[The data Boundary: Start]

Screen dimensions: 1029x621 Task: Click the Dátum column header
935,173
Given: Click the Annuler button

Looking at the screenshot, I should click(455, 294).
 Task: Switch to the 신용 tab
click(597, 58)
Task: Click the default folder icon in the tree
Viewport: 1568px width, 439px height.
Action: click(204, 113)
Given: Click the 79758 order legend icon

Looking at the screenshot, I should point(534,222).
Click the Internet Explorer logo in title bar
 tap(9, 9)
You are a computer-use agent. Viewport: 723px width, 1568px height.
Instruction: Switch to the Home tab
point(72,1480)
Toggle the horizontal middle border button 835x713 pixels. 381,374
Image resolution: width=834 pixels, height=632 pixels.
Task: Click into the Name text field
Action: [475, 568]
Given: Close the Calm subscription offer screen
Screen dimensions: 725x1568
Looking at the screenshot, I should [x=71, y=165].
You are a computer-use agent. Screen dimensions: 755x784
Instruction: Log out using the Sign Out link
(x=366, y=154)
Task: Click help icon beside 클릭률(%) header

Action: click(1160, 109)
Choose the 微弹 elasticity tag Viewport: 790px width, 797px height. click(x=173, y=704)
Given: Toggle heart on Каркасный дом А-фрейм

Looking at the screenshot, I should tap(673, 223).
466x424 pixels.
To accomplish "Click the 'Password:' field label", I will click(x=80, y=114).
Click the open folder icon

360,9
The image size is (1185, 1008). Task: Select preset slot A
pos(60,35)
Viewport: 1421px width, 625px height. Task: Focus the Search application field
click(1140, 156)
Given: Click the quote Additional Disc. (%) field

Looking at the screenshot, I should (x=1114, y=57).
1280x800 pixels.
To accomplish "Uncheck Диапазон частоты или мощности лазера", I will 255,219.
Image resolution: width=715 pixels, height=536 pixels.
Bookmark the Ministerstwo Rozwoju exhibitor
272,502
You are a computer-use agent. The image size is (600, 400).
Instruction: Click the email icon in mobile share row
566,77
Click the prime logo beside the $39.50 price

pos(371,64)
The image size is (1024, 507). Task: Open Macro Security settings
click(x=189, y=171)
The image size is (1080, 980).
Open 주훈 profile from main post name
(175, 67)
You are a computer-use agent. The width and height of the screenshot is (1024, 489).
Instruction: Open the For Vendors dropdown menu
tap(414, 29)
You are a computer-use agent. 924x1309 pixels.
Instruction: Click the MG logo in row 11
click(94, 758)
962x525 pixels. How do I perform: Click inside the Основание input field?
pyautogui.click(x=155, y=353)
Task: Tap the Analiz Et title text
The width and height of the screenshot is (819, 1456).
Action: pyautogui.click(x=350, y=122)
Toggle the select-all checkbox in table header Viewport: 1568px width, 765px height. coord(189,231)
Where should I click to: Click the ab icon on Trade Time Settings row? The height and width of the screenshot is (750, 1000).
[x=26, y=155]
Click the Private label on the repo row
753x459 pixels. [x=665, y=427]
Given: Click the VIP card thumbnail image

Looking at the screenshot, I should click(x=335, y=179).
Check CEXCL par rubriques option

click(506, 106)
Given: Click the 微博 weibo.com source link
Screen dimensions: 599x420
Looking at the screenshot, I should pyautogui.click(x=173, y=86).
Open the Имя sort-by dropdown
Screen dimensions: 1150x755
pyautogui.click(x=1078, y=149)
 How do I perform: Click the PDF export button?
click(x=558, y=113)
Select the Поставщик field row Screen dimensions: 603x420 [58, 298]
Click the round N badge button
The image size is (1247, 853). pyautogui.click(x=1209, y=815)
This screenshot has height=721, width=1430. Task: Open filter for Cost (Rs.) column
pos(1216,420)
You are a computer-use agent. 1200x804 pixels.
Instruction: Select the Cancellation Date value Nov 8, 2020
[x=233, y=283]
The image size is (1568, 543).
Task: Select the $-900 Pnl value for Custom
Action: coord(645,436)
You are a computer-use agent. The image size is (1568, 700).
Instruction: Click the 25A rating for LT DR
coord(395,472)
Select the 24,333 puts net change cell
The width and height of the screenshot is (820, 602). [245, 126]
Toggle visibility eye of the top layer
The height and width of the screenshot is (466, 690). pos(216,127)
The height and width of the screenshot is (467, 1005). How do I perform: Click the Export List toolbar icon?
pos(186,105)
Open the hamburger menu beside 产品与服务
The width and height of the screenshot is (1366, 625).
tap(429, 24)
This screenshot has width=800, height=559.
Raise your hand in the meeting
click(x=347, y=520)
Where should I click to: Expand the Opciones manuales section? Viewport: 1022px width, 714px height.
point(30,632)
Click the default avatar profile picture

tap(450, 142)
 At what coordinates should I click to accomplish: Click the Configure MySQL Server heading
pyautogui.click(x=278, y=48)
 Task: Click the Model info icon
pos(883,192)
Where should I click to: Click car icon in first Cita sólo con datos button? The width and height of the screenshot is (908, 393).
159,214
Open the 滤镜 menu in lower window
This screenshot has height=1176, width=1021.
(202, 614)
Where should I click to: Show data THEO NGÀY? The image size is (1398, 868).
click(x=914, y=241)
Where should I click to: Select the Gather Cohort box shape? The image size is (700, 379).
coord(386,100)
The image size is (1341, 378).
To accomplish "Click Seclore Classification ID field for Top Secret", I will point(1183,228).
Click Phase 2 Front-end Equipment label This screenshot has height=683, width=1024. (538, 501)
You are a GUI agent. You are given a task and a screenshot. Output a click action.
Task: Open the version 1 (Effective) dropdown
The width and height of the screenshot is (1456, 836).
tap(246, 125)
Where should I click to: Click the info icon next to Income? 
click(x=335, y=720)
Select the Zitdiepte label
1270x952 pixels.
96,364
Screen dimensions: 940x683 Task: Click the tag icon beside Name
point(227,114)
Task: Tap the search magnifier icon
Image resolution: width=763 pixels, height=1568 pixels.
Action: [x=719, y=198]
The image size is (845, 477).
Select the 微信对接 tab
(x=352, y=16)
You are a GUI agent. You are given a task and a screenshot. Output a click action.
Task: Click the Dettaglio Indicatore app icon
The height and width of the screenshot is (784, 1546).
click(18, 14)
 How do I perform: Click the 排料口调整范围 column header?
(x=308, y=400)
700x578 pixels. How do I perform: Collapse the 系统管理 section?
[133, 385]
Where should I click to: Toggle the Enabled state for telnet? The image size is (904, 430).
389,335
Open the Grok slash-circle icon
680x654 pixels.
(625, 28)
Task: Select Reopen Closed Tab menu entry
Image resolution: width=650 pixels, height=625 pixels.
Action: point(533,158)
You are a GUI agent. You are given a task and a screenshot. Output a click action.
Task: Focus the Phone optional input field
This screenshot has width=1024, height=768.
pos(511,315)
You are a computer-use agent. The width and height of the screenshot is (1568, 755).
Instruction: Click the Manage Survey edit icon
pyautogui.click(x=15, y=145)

[The data Boundary: End]

Retype the material above from start to finish without any changes.

### Solution for this problem:
Screen dimensions: 1029x621 Task: Click the Dátum column header
935,173
Given: Click the Annuler button

Looking at the screenshot, I should click(455, 294).
 Task: Switch to the 신용 tab
click(597, 58)
Task: Click the default folder icon in the tree
Viewport: 1568px width, 439px height.
Action: click(204, 113)
Given: Click the 79758 order legend icon

Looking at the screenshot, I should point(534,222).
Click the Internet Explorer logo in title bar
 tap(9, 9)
You are a computer-use agent. Viewport: 723px width, 1568px height.
Instruction: Switch to the Home tab
point(72,1480)
Toggle the horizontal middle border button 835x713 pixels. 381,374
Image resolution: width=834 pixels, height=632 pixels.
Task: Click into the Name text field
Action: [475, 568]
Given: Close the Calm subscription offer screen
Screen dimensions: 725x1568
Looking at the screenshot, I should [x=71, y=165].
You are a computer-use agent. Screen dimensions: 755x784
Instruction: Log out using the Sign Out link
(x=366, y=154)
Task: Click help icon beside 클릭률(%) header

Action: click(1160, 109)
Choose the 微弹 elasticity tag Viewport: 790px width, 797px height. click(x=173, y=704)
Given: Toggle heart on Каркасный дом А-фрейм

Looking at the screenshot, I should tap(673, 223).
466x424 pixels.
To accomplish "Click the 'Password:' field label", I will click(x=80, y=114).
Click the open folder icon

360,9
The image size is (1185, 1008). Task: Select preset slot A
pos(60,35)
Viewport: 1421px width, 625px height. Task: Focus the Search application field
click(1140, 156)
Given: Click the quote Additional Disc. (%) field

Looking at the screenshot, I should (x=1114, y=57).
1280x800 pixels.
To accomplish "Uncheck Диапазон частоты или мощности лазера", I will 255,219.
Image resolution: width=715 pixels, height=536 pixels.
Bookmark the Ministerstwo Rozwoju exhibitor
272,502
You are a computer-use agent. The image size is (600, 400).
Instruction: Click the email icon in mobile share row
566,77
Click the prime logo beside the $39.50 price

pos(371,64)
The image size is (1024, 507). Task: Open Macro Security settings
click(x=189, y=171)
The image size is (1080, 980).
Open 주훈 profile from main post name
(175, 67)
You are a computer-use agent. The width and height of the screenshot is (1024, 489).
Instruction: Open the For Vendors dropdown menu
tap(414, 29)
You are a computer-use agent. 924x1309 pixels.
Instruction: Click the MG logo in row 11
click(94, 758)
962x525 pixels. How do I perform: Click inside the Основание input field?
pyautogui.click(x=155, y=353)
Task: Tap the Analiz Et title text
The width and height of the screenshot is (819, 1456).
Action: pyautogui.click(x=350, y=122)
Toggle the select-all checkbox in table header Viewport: 1568px width, 765px height. coord(189,231)
Where should I click to: Click the ab icon on Trade Time Settings row? The height and width of the screenshot is (750, 1000).
[x=26, y=155]
Click the Private label on the repo row
753x459 pixels. [x=665, y=427]
Given: Click the VIP card thumbnail image

Looking at the screenshot, I should click(x=335, y=179).
Check CEXCL par rubriques option

click(506, 106)
Given: Click the 微博 weibo.com source link
Screen dimensions: 599x420
Looking at the screenshot, I should pyautogui.click(x=173, y=86).
Open the Имя sort-by dropdown
Screen dimensions: 1150x755
pyautogui.click(x=1078, y=149)
 How do I perform: Click the PDF export button?
click(x=558, y=113)
Select the Поставщик field row Screen dimensions: 603x420 [58, 298]
Click the round N badge button
The image size is (1247, 853). pyautogui.click(x=1209, y=815)
This screenshot has height=721, width=1430. Task: Open filter for Cost (Rs.) column
pos(1216,420)
You are a computer-use agent. 1200x804 pixels.
Instruction: Select the Cancellation Date value Nov 8, 2020
[x=233, y=283]
The image size is (1568, 543).
Task: Select the $-900 Pnl value for Custom
Action: coord(645,436)
You are a computer-use agent. The image size is (1568, 700).
Instruction: Click the 25A rating for LT DR
coord(395,472)
Select the 24,333 puts net change cell
The width and height of the screenshot is (820, 602). [245, 126]
Toggle visibility eye of the top layer
The height and width of the screenshot is (466, 690). pos(216,127)
The height and width of the screenshot is (467, 1005). How do I perform: Click the Export List toolbar icon?
pos(186,105)
Open the hamburger menu beside 产品与服务
The width and height of the screenshot is (1366, 625).
tap(429, 24)
This screenshot has width=800, height=559.
Raise your hand in the meeting
click(x=347, y=520)
Where should I click to: Expand the Opciones manuales section? Viewport: 1022px width, 714px height.
point(30,632)
Click the default avatar profile picture

tap(450, 142)
 At what coordinates should I click to accomplish: Click the Configure MySQL Server heading
pyautogui.click(x=278, y=48)
 Task: Click the Model info icon
pos(883,192)
Where should I click to: Click car icon in first Cita sólo con datos button? The width and height of the screenshot is (908, 393).
159,214
Open the 滤镜 menu in lower window
This screenshot has height=1176, width=1021.
(202, 614)
Where should I click to: Show data THEO NGÀY? The image size is (1398, 868).
click(x=914, y=241)
Where should I click to: Select the Gather Cohort box shape? The image size is (700, 379).
coord(386,100)
The image size is (1341, 378).
To accomplish "Click Seclore Classification ID field for Top Secret", I will point(1183,228).
Click Phase 2 Front-end Equipment label This screenshot has height=683, width=1024. (538, 501)
You are a GUI agent. You are given a task and a screenshot. Output a click action.
Task: Open the version 1 (Effective) dropdown
The width and height of the screenshot is (1456, 836).
tap(246, 125)
Where should I click to: Click the info icon next to Income? 
click(x=335, y=720)
Select the Zitdiepte label
1270x952 pixels.
96,364
Screen dimensions: 940x683 Task: Click the tag icon beside Name
point(227,114)
Task: Tap the search magnifier icon
Image resolution: width=763 pixels, height=1568 pixels.
Action: [x=719, y=198]
The image size is (845, 477).
Select the 微信对接 tab
(x=352, y=16)
You are a GUI agent. You are given a task and a screenshot. Output a click action.
Task: Click the Dettaglio Indicatore app icon
The height and width of the screenshot is (784, 1546).
click(18, 14)
 How do I perform: Click the 排料口调整范围 column header?
(x=308, y=400)
700x578 pixels. How do I perform: Collapse the 系统管理 section?
[133, 385]
Where should I click to: Toggle the Enabled state for telnet? The image size is (904, 430).
389,335
Open the Grok slash-circle icon
680x654 pixels.
(625, 28)
Task: Select Reopen Closed Tab menu entry
Image resolution: width=650 pixels, height=625 pixels.
Action: point(533,158)
You are a GUI agent. You are given a task and a screenshot. Output a click action.
Task: Focus the Phone optional input field
This screenshot has width=1024, height=768.
pos(511,315)
You are a computer-use agent. The width and height of the screenshot is (1568, 755).
Instruction: Click the Manage Survey edit icon
pyautogui.click(x=15, y=145)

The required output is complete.